そのため当院では、生後6か月以降のお子様についても、重症化する可能性を減らす目的で接種を推奨しています。乳児本人の接種に加えて、一緒に生活するご家族の接種により家庭内への持ち込みを減らすことも大切です。
卵アレルギーがある方へ
現在のインフルエンザワクチンに含まれる卵由来成分はごく微量であり、卵アレルギーがある方も多くの場合は接種できます。
卵を食べた際に呼吸困難や血圧低下などの重いアレルギー症状を起こしたことがある方や、過去のワクチン接種後に強いアレルギー症状があった方は、接種前にご相談ください。
お子様への事前説明をお願いします
接種することを直前まで知らせないよりも、事前に年齢に合った言葉で説明しておくことで、お子様の不安や痛みを軽減できると言われています。
前日までに、
「病気にかかりにくくするためのワクチンをするよ」
「少しチクッとするけれど、すぐに終わるよ」
などと伝えてからご来院ください。
ご家庭で腕を出す練習や、接種時の姿勢を確認しておくこともおすすめします。
また、接種を終えたらたくさん褒めてあげて下さい。次回以降の自信にもなります。
ワクチン自体は痛い体験ですが、病気に対してのとても有効な対策です。
他のワクチンとの接種間隔
インフルエンザワクチンは、他の定期接種ワクチンと間隔を空けずに接種できます。
同じ日に複数のワクチンを接種することも可能です。発熱など副反応の頻度も変わりません。

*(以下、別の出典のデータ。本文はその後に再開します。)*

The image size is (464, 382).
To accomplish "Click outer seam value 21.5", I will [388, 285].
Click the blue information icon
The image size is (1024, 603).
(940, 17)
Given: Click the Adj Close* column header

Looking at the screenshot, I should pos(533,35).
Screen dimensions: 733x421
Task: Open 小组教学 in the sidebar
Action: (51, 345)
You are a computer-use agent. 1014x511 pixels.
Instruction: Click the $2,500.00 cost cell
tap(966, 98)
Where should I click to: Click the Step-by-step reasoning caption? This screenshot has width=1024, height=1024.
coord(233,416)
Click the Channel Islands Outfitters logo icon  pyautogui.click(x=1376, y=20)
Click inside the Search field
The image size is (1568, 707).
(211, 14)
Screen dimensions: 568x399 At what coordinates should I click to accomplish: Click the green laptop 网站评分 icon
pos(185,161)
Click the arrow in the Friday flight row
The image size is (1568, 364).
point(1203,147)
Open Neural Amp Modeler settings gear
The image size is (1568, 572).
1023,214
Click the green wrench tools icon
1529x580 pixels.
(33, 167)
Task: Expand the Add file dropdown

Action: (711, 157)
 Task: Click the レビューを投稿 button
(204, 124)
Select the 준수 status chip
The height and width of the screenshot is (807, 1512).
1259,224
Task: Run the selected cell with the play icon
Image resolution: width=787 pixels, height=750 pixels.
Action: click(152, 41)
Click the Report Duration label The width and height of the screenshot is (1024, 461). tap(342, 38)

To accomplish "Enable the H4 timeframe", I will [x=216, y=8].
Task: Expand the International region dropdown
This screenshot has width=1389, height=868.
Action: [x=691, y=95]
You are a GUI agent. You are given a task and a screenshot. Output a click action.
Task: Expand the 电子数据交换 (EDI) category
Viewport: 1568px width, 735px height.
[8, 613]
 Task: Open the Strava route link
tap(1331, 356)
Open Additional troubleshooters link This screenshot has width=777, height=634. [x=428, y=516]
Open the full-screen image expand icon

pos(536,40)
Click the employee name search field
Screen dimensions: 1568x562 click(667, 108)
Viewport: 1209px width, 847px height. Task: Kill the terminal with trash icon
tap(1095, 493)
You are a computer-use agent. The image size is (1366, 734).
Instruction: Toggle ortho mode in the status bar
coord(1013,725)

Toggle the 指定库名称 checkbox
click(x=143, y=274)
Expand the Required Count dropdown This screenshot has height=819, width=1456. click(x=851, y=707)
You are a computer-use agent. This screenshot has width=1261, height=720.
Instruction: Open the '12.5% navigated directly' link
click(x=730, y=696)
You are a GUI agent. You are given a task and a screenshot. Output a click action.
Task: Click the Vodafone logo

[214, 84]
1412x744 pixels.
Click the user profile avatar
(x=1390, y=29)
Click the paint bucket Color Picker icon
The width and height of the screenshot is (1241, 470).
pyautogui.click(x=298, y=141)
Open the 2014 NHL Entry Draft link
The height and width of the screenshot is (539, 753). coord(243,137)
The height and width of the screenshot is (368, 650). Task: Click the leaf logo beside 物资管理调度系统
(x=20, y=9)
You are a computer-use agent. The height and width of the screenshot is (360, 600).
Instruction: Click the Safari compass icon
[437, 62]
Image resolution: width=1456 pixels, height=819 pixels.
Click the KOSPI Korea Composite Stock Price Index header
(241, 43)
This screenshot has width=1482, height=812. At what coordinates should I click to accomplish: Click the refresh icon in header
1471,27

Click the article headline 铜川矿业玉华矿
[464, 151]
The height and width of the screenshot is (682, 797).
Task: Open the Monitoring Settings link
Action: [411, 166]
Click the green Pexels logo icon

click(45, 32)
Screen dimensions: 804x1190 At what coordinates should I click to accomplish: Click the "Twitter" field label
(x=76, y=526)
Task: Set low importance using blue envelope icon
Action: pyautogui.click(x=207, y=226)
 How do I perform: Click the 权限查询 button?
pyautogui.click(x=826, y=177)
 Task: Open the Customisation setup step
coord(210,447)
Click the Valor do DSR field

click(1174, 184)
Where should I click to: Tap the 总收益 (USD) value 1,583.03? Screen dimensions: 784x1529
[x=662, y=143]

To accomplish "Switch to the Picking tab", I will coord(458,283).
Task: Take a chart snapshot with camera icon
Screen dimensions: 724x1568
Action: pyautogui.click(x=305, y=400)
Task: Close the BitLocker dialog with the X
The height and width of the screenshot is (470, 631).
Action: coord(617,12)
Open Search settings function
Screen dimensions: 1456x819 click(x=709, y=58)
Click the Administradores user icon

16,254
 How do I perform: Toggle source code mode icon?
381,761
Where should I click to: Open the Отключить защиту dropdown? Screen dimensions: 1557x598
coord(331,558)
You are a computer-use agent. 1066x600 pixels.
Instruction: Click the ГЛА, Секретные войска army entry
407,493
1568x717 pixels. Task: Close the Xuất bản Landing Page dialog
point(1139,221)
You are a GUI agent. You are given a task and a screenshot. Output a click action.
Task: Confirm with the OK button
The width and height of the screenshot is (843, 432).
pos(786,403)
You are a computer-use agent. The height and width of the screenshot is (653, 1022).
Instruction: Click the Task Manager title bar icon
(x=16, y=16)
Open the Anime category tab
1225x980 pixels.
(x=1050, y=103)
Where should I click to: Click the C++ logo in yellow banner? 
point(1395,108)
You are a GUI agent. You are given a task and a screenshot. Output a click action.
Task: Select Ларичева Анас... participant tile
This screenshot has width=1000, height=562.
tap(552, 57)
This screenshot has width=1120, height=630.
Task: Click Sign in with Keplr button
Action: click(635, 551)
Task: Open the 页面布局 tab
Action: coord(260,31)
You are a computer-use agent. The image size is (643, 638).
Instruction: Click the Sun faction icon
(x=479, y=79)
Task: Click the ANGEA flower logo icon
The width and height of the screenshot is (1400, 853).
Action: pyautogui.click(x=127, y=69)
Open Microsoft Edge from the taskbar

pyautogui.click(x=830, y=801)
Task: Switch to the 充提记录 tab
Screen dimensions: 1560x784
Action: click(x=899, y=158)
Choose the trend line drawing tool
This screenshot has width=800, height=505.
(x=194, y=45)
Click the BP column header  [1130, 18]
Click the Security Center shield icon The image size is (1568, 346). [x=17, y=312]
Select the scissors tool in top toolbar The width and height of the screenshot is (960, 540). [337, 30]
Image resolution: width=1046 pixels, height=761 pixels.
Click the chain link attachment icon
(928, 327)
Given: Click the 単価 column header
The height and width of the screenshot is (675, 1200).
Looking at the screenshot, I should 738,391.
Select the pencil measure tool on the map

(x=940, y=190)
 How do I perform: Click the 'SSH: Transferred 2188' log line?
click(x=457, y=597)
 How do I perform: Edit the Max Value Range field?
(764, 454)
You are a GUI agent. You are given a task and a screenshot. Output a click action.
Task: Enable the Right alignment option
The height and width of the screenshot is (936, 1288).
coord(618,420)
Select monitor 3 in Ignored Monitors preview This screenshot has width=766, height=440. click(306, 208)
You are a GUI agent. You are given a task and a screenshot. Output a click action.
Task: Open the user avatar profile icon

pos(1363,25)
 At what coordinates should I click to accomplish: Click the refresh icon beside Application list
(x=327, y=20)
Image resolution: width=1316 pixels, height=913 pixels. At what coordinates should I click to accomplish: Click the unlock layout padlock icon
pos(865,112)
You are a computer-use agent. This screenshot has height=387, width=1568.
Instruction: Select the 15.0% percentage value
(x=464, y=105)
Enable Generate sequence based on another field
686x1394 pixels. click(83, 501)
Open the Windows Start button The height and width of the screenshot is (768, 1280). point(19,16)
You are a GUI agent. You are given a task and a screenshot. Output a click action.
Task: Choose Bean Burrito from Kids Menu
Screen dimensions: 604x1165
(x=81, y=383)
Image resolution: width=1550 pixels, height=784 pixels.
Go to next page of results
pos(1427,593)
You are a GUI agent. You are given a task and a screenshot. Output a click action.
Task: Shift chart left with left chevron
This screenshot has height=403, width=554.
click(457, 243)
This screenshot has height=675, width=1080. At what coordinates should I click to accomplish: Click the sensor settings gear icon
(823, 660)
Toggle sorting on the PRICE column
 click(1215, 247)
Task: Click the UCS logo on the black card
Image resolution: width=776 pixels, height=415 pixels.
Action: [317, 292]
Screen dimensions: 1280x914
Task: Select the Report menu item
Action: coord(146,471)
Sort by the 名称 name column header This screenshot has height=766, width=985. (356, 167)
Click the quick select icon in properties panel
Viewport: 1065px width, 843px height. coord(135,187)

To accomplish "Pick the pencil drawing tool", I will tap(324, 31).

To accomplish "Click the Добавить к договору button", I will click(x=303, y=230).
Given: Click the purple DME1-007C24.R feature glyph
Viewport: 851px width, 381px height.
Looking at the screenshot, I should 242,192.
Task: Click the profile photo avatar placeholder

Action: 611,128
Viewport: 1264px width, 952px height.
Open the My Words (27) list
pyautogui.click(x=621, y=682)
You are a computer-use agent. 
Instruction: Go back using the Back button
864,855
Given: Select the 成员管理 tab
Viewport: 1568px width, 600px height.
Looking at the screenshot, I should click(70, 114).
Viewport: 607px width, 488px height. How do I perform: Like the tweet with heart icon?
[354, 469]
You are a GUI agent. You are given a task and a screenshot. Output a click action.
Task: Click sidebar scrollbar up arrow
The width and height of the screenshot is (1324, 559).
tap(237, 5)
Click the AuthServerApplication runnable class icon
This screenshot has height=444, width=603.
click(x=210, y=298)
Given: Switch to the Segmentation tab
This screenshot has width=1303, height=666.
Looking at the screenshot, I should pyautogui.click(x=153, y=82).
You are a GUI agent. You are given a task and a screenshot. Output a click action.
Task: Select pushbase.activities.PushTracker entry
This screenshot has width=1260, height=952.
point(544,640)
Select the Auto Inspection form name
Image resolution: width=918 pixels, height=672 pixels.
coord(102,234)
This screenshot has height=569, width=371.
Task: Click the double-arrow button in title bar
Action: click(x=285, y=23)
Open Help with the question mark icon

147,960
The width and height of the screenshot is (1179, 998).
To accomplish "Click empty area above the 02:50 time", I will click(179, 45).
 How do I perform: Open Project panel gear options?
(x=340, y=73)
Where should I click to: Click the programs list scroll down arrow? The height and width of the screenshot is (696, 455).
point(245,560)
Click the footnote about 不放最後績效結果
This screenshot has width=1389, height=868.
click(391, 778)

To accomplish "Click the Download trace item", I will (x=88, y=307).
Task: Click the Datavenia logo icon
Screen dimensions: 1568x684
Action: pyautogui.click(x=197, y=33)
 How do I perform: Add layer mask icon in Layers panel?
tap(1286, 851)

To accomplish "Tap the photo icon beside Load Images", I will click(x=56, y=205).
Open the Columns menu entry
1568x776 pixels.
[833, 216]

同時接種をご希望の場合は、土曜日の専用時間ではなく、通常の予防接種枠をご予約ください。
1月の2回目接種について
ワクチンの在庫管理上、1月に2回目の接種を行うのは、原則として、12月までに当院で1回目を接種した方に限ります。
2回接種を希望される方は、できるだけ12月までに1回目をお済ませください。